Zacznij chociażby od jedwabnej apaszki, którą zasłonisz oczy swojej partnerce. W ten sposób pozwolisz jej zakosztować zniewolenia bez odbierania swobody ruchu. To powinno sprawić, że zapragnie więcej. Statystyki przemawiają na twoją korzyść. Jedna czwarta Polek lubi być wiązana - wynika z badania Global Sex Survey przeprowadzonego przez Durexa. To druga najpopularniejsza zabawa łóżkowa po oglądaniu filmów porno.
Ważne, by akcesoria do wiązania były gładkie i niezbyt elastyczne. - Szorstki sznurek może poranić skórę, a elastyczne akcesoria mogą zacisnąć się zbyt mocno i doprowadzić do niedokrwienia, a nawet omdlenia - ostrzega Jay Wiseman, autorytet w dziedzinie seksu kreatywnego. Przy słabym oświetleniu możesz nie poznać, czy kobieta jest czerwona z namiętności, czy sina z bólu. - Gdy będziesz ją krępował, zostaw trochę luzu, wsuwając palec między zaciskany węzeł a nadgarstek - przypomina Chanta Rose.
Przede wszystkim: nie śpiesz się. Sam fakt skrępowania działa niesłychanie podniecająco - kobieta nie ma wpływu na to, co będzie się działo. Pamiętaj: bondage to nie szybki numerek, ale rytuał, który wymaga odpowiednich przygotowań i intymnej atmosfery. Wcześniej przygotuj akcesoria i trzymaj je w pobliżu. - Nie może być tak, że kobieta leży na łóżku i czeka, a ty biegasz po mieszkaniu i kotłujesz w szafie, poszukując czegoś do jej związania! - pisze Rafał na forum poświęconym tematyce seksu w portalu www.gazeta.pl.
Teraz należy do ciebie - jesteś dyrygentem jej orgazmu. Od ciebie zależy, czy dojdzie w ciągu kilku minut, czy też droga do szczytowania zajmie wam cały upojny wieczór. - Związaną partnerkę można całować, masturbować lub po prostu podniecać, aż osiągnie orgazm - wylicza Alex Comfort. - Dzięki więzom bierny partner może wytężać siły, a jednocześnie nie ma jak wpłynąć na bieg wydarzeń. Aktywny partner może sprawić, że bierny partner będzie wychodził ze skóry - dodaje.
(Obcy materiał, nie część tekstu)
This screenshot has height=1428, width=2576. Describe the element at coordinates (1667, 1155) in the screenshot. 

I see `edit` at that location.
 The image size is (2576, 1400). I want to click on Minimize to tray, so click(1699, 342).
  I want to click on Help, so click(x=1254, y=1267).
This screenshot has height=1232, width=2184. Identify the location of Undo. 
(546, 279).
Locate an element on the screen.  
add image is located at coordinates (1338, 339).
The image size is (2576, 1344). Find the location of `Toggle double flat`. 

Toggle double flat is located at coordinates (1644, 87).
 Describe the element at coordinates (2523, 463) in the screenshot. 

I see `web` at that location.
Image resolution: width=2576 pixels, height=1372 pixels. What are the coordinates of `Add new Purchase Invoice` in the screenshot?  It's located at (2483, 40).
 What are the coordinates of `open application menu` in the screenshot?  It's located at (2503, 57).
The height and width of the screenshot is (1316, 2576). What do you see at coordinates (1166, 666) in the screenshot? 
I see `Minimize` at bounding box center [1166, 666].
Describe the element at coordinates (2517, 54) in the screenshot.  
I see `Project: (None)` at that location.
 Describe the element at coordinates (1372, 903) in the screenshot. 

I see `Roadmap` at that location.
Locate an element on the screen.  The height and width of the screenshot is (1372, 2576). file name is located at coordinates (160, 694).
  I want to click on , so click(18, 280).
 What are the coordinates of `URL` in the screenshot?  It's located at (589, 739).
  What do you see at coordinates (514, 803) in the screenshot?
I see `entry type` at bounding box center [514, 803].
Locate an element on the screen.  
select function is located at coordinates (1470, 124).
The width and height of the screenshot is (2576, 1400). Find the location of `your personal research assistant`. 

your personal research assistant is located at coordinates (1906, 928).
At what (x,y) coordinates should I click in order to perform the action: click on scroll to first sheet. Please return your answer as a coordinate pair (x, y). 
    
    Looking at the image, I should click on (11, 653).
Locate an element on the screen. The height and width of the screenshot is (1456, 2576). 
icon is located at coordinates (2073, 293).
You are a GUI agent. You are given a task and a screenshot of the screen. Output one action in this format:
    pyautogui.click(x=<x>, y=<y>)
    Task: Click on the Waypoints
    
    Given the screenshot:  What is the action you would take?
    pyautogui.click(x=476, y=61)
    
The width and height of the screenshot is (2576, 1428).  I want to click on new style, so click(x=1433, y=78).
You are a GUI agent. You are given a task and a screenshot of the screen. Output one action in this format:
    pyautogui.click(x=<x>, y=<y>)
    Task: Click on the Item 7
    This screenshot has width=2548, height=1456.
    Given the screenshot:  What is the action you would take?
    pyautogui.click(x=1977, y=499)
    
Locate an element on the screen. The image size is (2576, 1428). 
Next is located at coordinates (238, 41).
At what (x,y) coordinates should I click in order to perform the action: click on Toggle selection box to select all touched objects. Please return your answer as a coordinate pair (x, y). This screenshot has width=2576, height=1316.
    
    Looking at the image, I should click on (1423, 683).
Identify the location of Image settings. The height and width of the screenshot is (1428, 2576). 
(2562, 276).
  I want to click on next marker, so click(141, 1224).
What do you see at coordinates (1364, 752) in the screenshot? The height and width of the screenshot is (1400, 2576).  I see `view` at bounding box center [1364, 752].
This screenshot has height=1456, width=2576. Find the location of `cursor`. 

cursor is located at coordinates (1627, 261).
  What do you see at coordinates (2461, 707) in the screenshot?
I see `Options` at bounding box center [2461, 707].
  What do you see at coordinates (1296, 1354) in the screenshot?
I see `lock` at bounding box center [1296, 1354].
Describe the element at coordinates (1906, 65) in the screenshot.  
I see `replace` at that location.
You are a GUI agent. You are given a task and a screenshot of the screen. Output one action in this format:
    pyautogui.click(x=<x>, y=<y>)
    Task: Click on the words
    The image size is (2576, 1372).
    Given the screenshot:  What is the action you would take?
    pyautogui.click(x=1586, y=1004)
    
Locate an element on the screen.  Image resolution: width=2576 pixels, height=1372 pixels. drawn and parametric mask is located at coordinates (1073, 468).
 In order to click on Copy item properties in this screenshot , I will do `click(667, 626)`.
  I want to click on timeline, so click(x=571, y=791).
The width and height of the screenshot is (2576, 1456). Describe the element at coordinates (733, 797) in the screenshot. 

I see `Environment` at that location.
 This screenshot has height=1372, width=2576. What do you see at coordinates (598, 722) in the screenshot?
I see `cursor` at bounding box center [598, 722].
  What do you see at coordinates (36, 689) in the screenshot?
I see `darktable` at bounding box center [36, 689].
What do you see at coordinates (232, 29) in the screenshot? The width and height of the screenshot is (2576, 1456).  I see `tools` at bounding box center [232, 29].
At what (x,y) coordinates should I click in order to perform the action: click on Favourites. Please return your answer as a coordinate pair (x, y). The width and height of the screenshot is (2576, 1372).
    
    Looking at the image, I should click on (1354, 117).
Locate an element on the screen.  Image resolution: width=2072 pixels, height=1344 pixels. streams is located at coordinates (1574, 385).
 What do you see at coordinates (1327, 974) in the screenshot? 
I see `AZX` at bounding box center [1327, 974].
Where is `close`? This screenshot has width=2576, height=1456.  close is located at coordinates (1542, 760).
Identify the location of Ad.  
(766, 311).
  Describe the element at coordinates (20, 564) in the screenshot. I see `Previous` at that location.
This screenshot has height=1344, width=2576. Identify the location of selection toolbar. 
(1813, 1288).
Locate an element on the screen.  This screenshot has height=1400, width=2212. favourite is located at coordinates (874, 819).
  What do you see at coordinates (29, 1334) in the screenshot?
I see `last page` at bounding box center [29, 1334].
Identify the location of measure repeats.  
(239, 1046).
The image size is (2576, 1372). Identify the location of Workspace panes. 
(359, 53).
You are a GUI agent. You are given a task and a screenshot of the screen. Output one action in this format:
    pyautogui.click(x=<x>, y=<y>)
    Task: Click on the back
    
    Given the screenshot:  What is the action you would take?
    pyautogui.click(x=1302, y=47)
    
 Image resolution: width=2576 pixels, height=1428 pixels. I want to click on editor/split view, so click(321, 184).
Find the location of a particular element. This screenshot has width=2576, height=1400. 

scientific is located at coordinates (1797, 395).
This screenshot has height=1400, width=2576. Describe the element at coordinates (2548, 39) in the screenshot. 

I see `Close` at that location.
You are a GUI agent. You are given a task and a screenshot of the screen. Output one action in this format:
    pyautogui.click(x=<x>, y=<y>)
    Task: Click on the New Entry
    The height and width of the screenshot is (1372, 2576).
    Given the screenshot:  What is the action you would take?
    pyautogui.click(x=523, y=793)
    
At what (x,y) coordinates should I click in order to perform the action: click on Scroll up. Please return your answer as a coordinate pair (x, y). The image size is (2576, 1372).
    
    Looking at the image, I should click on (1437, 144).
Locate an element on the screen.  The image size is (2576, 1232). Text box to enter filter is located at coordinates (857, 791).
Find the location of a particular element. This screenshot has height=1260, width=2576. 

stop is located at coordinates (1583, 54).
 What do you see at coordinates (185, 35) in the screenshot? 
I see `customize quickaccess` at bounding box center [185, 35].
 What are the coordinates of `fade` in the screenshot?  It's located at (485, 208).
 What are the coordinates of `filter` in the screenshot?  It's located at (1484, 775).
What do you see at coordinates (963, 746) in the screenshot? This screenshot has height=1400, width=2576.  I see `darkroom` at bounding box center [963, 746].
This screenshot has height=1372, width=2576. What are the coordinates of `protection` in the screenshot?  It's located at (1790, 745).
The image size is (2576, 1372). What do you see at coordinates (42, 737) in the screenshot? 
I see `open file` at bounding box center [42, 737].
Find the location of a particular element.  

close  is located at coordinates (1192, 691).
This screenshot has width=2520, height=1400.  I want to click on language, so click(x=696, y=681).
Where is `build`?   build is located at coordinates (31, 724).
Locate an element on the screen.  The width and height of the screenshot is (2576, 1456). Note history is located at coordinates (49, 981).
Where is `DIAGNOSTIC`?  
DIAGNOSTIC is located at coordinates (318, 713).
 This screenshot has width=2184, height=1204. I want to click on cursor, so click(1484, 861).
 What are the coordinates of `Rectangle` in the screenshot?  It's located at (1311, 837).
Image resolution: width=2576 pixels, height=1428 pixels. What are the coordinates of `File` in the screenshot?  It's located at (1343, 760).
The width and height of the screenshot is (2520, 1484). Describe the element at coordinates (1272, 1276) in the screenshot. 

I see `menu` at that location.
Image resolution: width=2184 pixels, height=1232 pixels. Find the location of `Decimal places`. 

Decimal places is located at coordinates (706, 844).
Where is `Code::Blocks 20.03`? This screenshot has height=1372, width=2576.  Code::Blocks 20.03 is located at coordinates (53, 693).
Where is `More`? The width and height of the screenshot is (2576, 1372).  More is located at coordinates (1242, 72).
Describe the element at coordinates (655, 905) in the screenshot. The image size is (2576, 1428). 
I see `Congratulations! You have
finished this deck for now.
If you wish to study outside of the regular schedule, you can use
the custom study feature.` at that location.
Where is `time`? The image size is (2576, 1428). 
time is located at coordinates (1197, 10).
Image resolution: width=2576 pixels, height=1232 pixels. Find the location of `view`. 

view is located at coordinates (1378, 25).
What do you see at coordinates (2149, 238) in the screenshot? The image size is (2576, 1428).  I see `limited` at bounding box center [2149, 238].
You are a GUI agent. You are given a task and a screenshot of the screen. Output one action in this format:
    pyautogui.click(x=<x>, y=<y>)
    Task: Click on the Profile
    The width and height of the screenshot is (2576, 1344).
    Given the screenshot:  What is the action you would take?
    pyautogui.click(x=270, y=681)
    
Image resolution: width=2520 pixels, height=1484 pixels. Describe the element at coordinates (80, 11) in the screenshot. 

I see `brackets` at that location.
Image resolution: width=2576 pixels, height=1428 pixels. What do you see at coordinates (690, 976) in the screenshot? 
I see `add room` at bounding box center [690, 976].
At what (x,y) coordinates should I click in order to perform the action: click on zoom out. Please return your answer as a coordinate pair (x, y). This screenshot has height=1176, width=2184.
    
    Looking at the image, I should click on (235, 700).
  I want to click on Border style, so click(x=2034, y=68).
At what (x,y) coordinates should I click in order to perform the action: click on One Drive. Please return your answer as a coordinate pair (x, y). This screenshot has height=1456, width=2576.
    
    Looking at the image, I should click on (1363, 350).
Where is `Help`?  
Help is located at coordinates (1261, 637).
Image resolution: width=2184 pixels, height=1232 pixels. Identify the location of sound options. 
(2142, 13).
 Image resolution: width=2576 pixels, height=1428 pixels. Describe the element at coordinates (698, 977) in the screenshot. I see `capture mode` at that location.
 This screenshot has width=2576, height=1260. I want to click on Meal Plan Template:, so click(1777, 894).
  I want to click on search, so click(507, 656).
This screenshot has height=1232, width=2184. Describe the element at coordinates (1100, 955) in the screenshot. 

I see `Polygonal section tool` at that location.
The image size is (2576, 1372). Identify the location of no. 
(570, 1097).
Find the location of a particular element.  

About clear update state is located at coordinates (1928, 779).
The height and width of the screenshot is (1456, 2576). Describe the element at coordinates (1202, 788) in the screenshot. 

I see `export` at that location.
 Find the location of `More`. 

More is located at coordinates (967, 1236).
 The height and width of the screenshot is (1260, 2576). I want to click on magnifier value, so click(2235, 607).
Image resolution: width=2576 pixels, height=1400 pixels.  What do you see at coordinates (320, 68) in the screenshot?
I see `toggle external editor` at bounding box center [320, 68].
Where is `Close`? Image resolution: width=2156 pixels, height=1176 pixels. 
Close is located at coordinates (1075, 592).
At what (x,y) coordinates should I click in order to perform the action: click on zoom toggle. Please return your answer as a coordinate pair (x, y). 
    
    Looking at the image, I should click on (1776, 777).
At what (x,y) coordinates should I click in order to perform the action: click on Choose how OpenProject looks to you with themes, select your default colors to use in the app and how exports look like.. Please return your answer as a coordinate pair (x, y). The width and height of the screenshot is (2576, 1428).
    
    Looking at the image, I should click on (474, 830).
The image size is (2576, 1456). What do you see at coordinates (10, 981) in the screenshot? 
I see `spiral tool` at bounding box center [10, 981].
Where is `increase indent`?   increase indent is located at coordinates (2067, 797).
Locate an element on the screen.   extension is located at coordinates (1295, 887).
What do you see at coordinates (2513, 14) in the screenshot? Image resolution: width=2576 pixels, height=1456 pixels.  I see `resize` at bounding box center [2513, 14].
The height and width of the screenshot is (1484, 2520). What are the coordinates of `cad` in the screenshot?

Równie ekscytująca może być pozycja Hogtie. W sklepie sportowym kup linę do wspinaczki, w sklepie z akcesoriami wojskowymi kajdanki, a z szafy wygrzeb bandankę do zasłonięcia oczu swojej partnerki. Zacznij od przypięcia jej rąk do łóżka kajdankami. Następnie przymocuj linę pod jej prawym kolanem, poprowadź ją za szyją, naciągnij tak, żeby jej kolana dotykały piersi i przywiąż koniec liny do lewej nogi pod jej lewym kolanem. Teraz, gdy jest związana jak paczka pocztowa, gotowa i dyspozycyjna, możesz przystąpić od razu do rzeczy albo zwolnić tempo. Pozostaw ją na chwilę samej sobie, włącz dyskretną muzykę, zgaś światło, wyjdź na moment. Niepewność i brak możliwości ruchu sprawi, że gdy wrócisz, będzie na granicy eksplozji. Ilość kombinacji w bondage ogranicza tylko wyobraźnia i zdrowy rozsądek partnerów.
Nie przesadzaj jednak ze stopniem skomplikowania węzłów - krępowanie nie powinno trwać dłużej niż seks. I jeszcze jedna uwaga: już po wszystkim nie możesz tak po prostu przekręcić się na bok i zasnąć. Ktoś musi ją jeszcze rozwiązać.
Obtarcia na rękach i stopach - włóż dłonie lub stopy do zimnej wody, jeżeli jest rana otwarta– zdezynfekuj.